──────── Dataset records

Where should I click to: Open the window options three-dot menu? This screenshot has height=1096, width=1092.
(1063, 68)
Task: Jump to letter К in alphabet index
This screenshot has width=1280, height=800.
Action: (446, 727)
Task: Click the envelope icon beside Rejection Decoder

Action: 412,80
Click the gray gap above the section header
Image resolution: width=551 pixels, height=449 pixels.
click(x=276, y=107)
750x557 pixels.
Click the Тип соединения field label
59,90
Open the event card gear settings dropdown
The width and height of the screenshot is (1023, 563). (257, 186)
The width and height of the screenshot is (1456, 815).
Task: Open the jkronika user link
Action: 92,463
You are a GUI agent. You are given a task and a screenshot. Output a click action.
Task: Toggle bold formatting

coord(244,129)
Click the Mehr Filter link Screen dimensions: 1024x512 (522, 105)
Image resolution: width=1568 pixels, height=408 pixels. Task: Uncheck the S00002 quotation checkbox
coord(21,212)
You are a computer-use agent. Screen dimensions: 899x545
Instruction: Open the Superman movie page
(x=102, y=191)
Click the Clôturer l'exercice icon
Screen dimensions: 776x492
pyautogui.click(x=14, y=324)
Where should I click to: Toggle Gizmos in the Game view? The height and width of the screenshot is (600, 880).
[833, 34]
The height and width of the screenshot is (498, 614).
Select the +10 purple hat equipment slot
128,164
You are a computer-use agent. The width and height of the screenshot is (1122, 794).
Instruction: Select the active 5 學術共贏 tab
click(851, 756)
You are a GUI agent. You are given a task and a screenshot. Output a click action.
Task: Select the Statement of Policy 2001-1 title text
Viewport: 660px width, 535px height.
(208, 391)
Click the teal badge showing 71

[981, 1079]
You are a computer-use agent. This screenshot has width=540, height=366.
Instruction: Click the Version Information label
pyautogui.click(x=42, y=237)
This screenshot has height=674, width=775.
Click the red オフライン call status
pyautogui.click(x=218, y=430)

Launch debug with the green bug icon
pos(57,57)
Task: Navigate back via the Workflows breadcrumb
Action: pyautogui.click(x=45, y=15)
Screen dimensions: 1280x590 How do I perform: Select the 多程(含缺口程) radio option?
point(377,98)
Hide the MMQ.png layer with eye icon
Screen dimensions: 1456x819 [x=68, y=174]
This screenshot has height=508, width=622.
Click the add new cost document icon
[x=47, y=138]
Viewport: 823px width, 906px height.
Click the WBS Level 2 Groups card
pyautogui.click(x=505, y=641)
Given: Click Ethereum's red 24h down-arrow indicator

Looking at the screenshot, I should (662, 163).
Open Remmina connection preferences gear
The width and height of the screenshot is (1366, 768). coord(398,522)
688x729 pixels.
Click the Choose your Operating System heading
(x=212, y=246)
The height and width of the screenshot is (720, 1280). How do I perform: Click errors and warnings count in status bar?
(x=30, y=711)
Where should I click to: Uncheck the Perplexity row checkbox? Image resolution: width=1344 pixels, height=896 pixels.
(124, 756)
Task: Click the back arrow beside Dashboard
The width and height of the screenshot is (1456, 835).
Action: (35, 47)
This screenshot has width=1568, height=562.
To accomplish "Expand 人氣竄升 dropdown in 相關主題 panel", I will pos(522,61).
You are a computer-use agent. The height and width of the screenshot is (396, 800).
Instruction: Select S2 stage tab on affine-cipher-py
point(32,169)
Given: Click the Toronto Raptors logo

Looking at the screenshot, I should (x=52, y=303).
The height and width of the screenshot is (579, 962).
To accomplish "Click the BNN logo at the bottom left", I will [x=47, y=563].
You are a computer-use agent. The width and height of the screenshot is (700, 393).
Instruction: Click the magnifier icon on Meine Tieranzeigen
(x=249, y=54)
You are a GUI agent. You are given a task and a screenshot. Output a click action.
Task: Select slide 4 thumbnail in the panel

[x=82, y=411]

────────────────

Rewrite the records from their first line through the line containing "Click the Mehr", substituting "mail icon" for "envelope icon" and leaving everything else unchanged.

Where should I click to: Open the window options three-dot menu? This screenshot has height=1096, width=1092.
(1063, 68)
Task: Jump to letter К in alphabet index
This screenshot has width=1280, height=800.
Action: (446, 727)
Task: Click the mail icon beside Rejection Decoder

Action: 412,80
Click the gray gap above the section header
Image resolution: width=551 pixels, height=449 pixels.
click(x=276, y=107)
750x557 pixels.
Click the Тип соединения field label
59,90
Open the event card gear settings dropdown
The width and height of the screenshot is (1023, 563). (257, 186)
The width and height of the screenshot is (1456, 815).
Task: Open the jkronika user link
Action: 92,463
You are a GUI agent. You are given a task and a screenshot. Output a click action.
Task: Toggle bold formatting

coord(244,129)
Click the Mehr Filter link Screen dimensions: 1024x512 (522, 105)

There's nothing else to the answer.